_What you need to do_. Pictures aside, reproduce exactly each line from the one holding "Skip to the" through the last line of the material, both ends included.

Segment Start: Records for processing

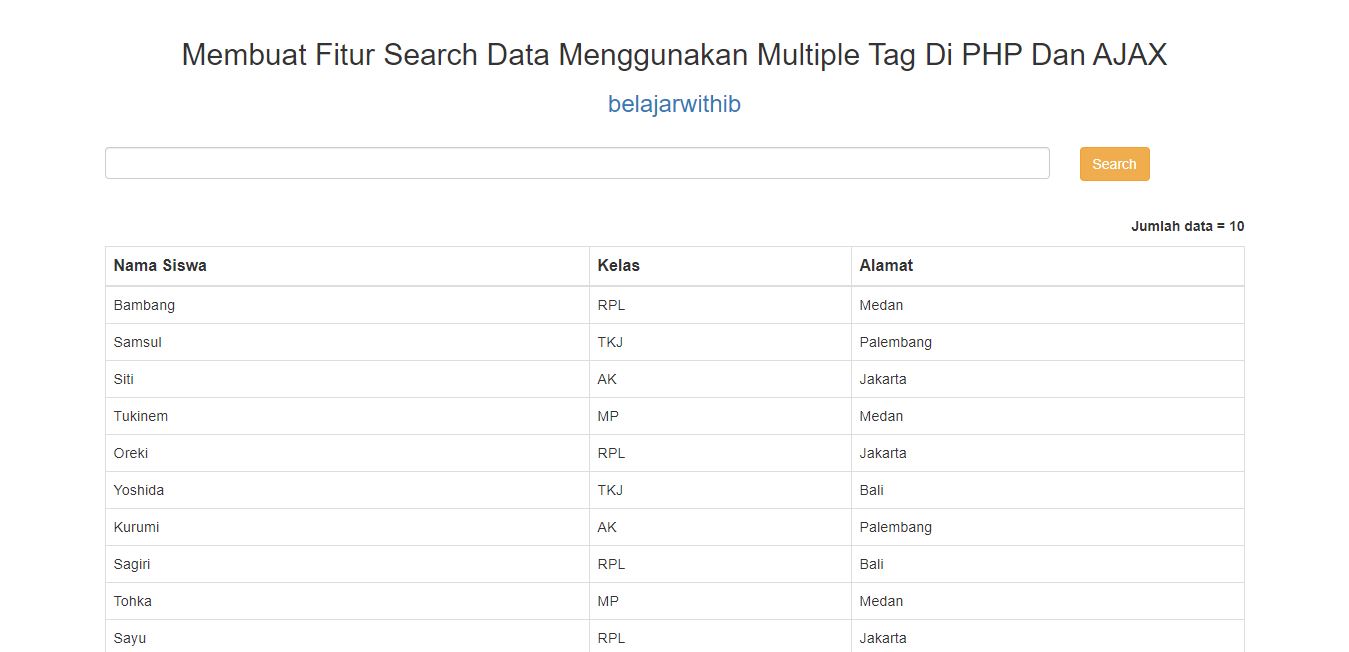Click the Jumlah data = 10 label
The height and width of the screenshot is (652, 1349).
click(x=1187, y=226)
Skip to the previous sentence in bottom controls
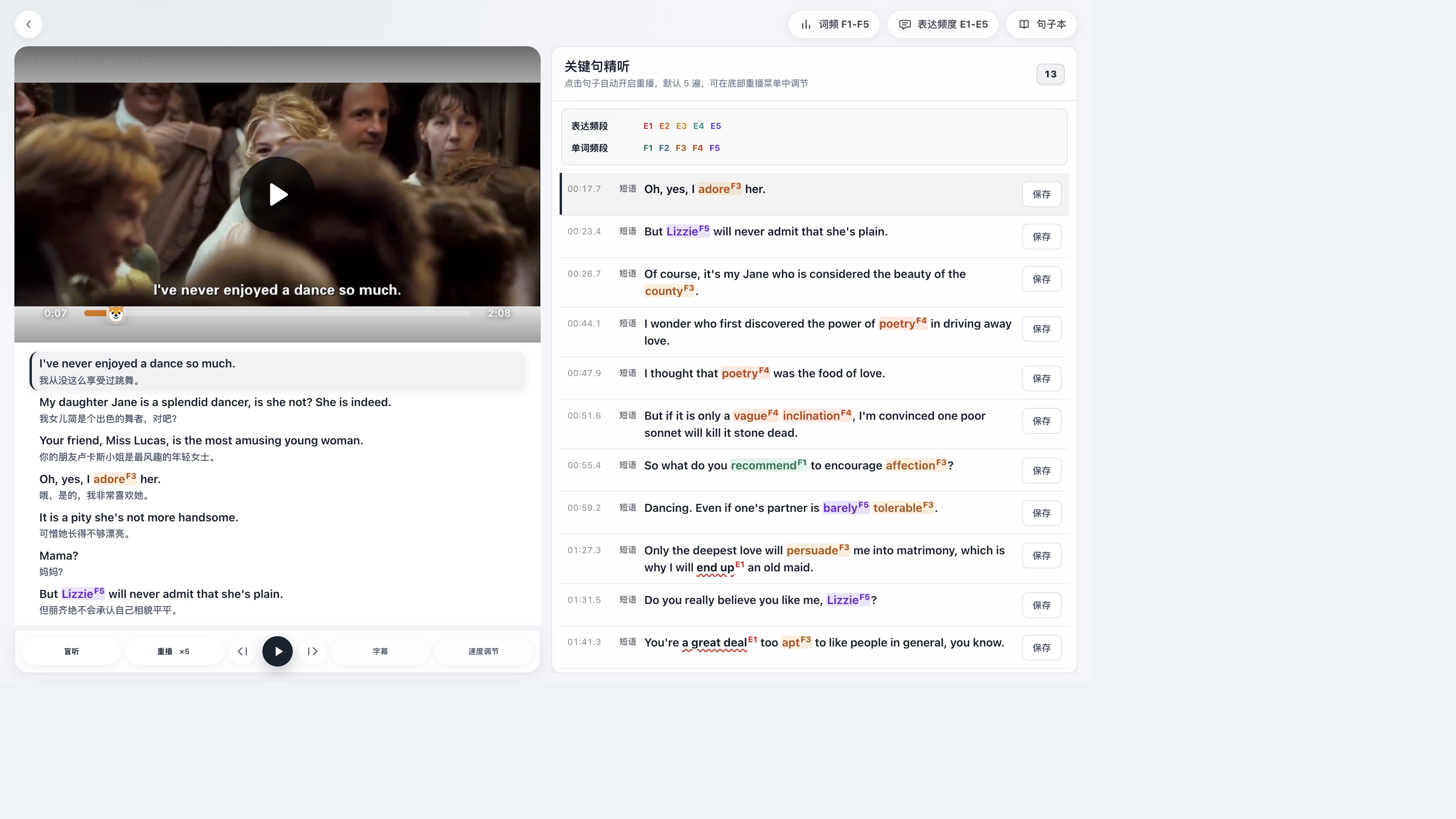 click(x=243, y=651)
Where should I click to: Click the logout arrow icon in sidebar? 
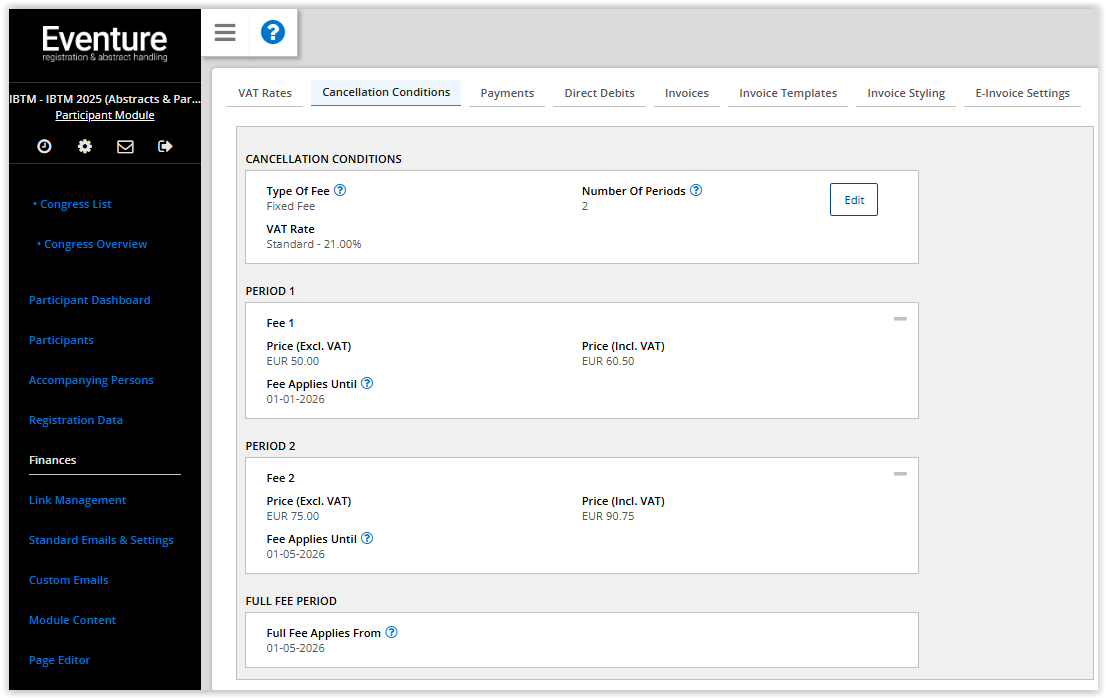pos(165,146)
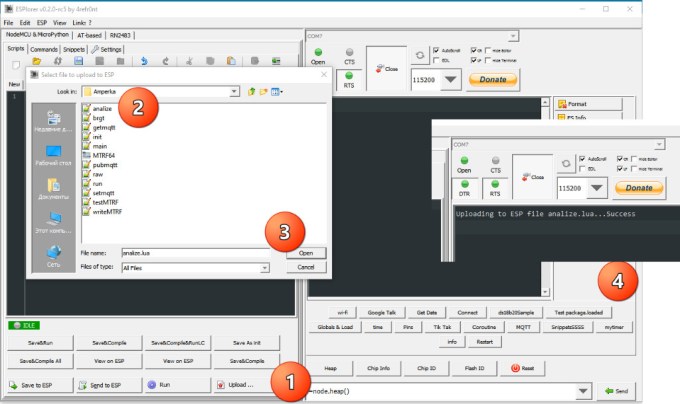Enable EOL checkbox in the lower inset panel
This screenshot has width=680, height=404.
(x=583, y=169)
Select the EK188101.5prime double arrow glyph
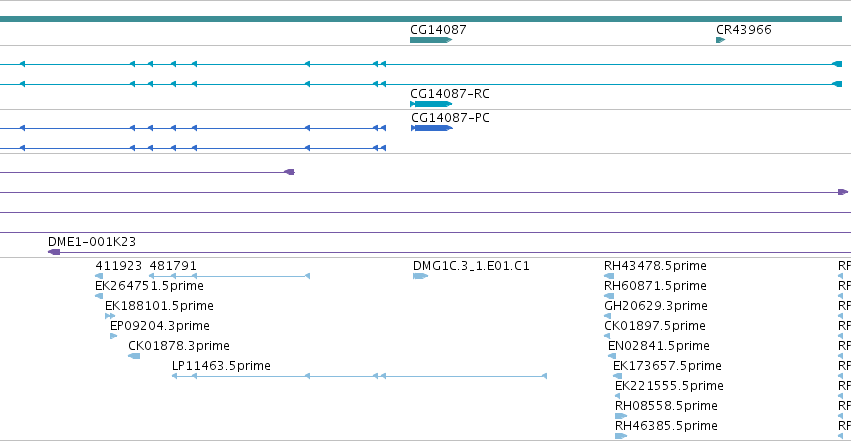 110,316
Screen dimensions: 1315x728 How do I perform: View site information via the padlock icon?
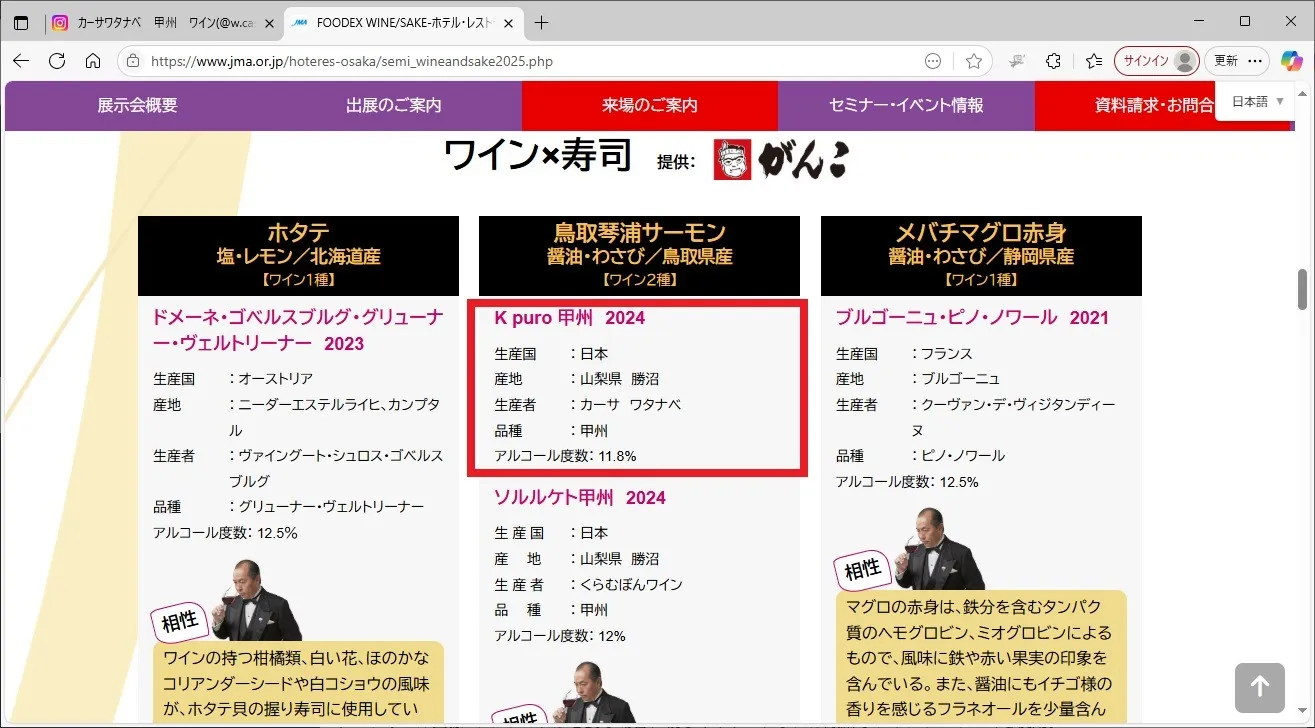pyautogui.click(x=133, y=61)
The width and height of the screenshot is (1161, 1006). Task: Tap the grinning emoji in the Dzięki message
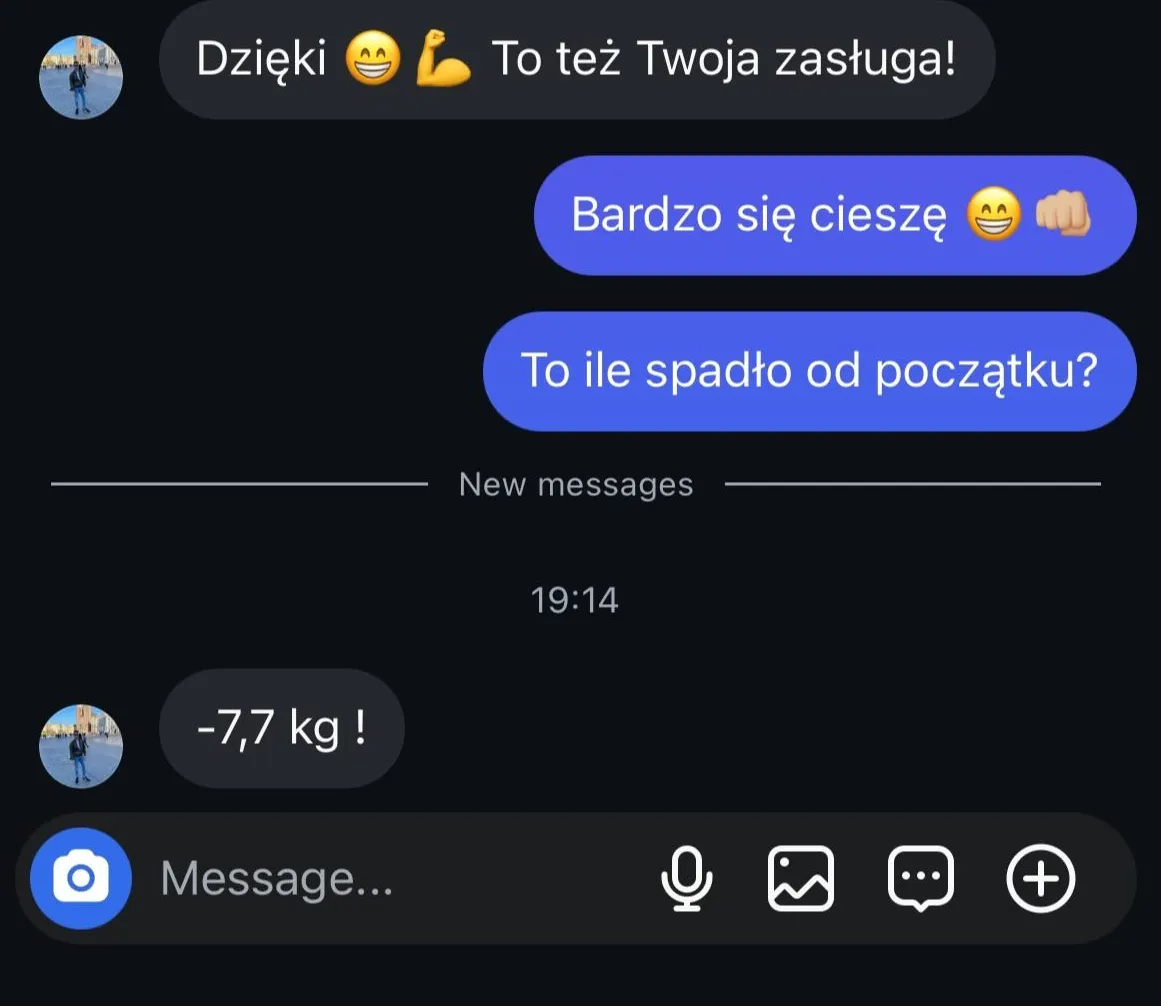coord(373,58)
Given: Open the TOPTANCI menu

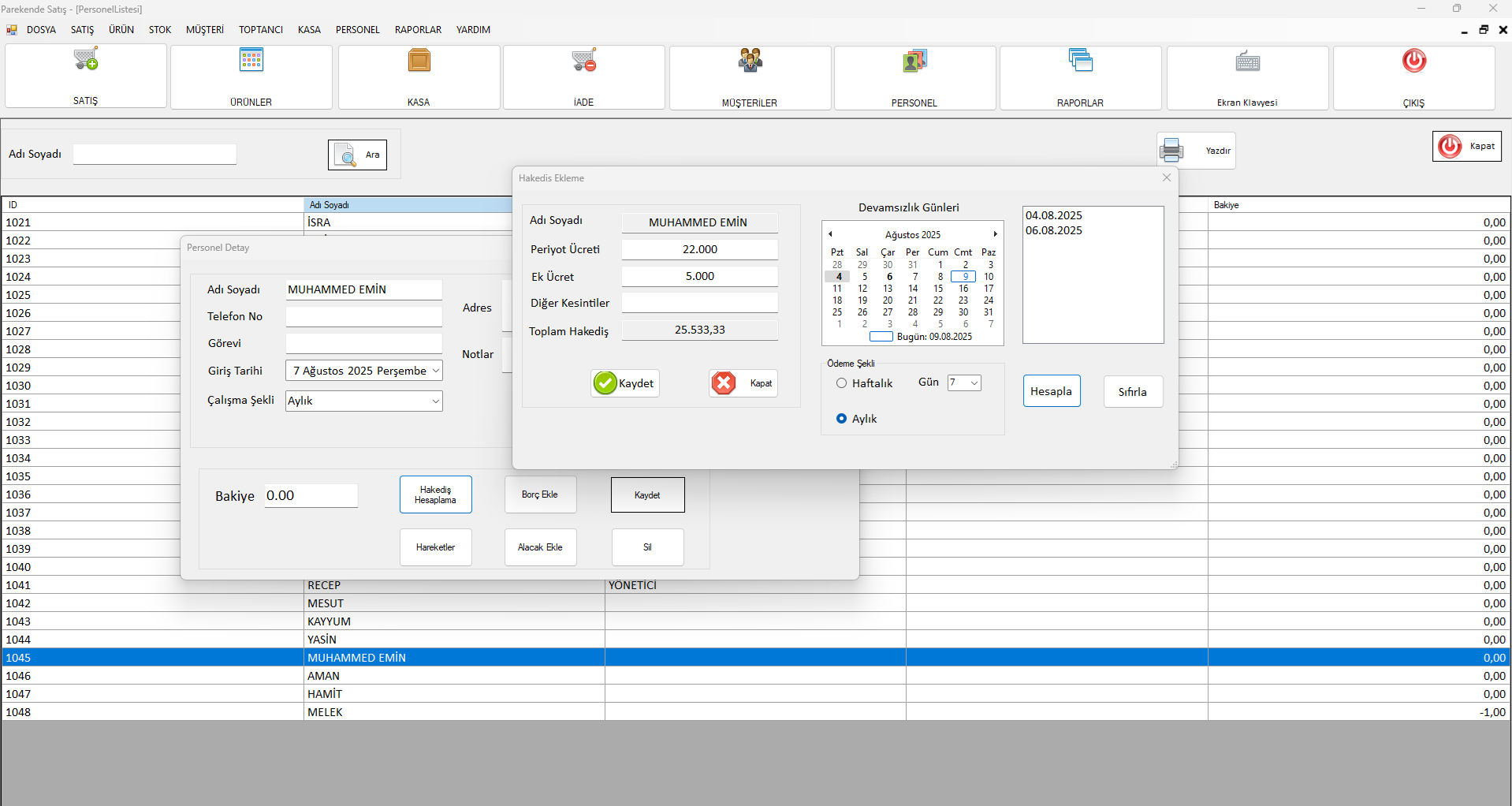Looking at the screenshot, I should coord(260,30).
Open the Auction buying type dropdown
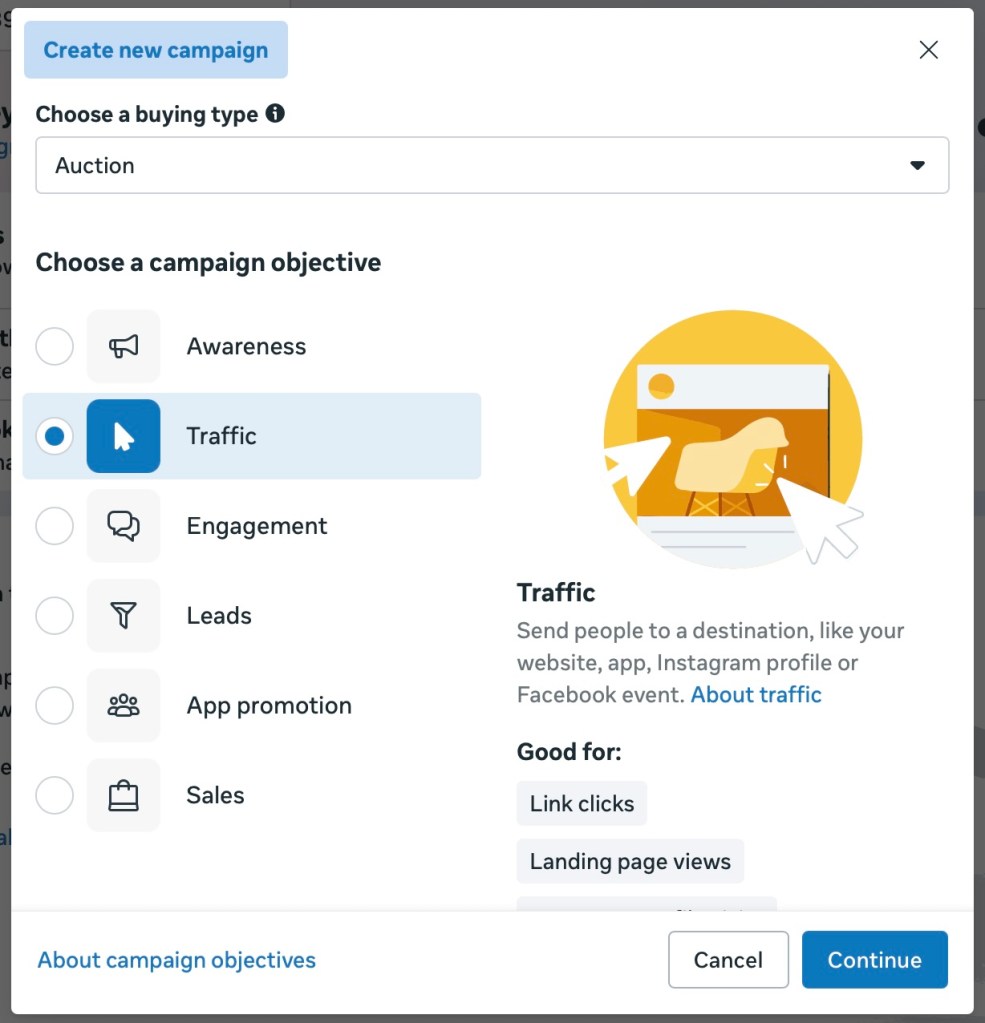Image resolution: width=985 pixels, height=1023 pixels. coord(491,166)
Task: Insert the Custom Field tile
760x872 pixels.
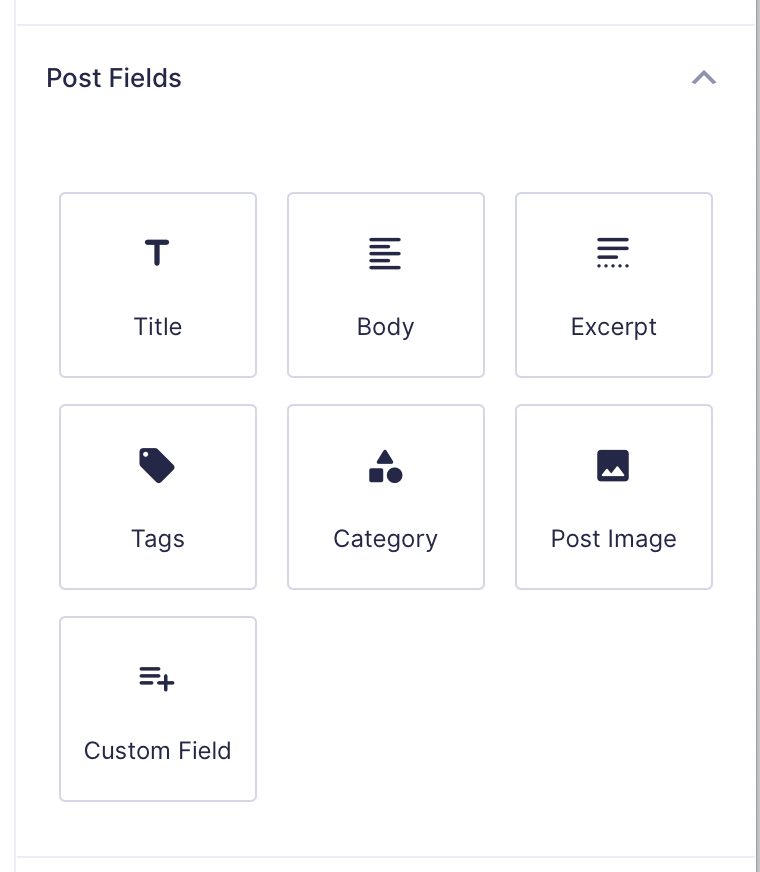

Segment End: Records for processing

_Written answer_.
Skip to the previous sentence in bottom controls
 click(x=243, y=651)
Where should I click to: Click the logout arrow icon in sidebar? 
pos(165,146)
Enable EOL checkbox in the lower inset panel
This screenshot has width=680, height=404.
(x=583, y=169)
Select the EK188101.5prime double arrow glyph
 110,316
Screen dimensions: 1315x728 How do I perform: View site information via the padlock icon?
pyautogui.click(x=133, y=61)
The width and height of the screenshot is (1161, 1006). Task: Tap the grinning emoji in the Dzięki message
coord(373,58)
Given: Open the TOPTANCI menu

Looking at the screenshot, I should coord(260,30).
Open the Auction buying type dropdown
Image resolution: width=985 pixels, height=1023 pixels. coord(491,166)
Task: Insert the Custom Field tile
760x872 pixels.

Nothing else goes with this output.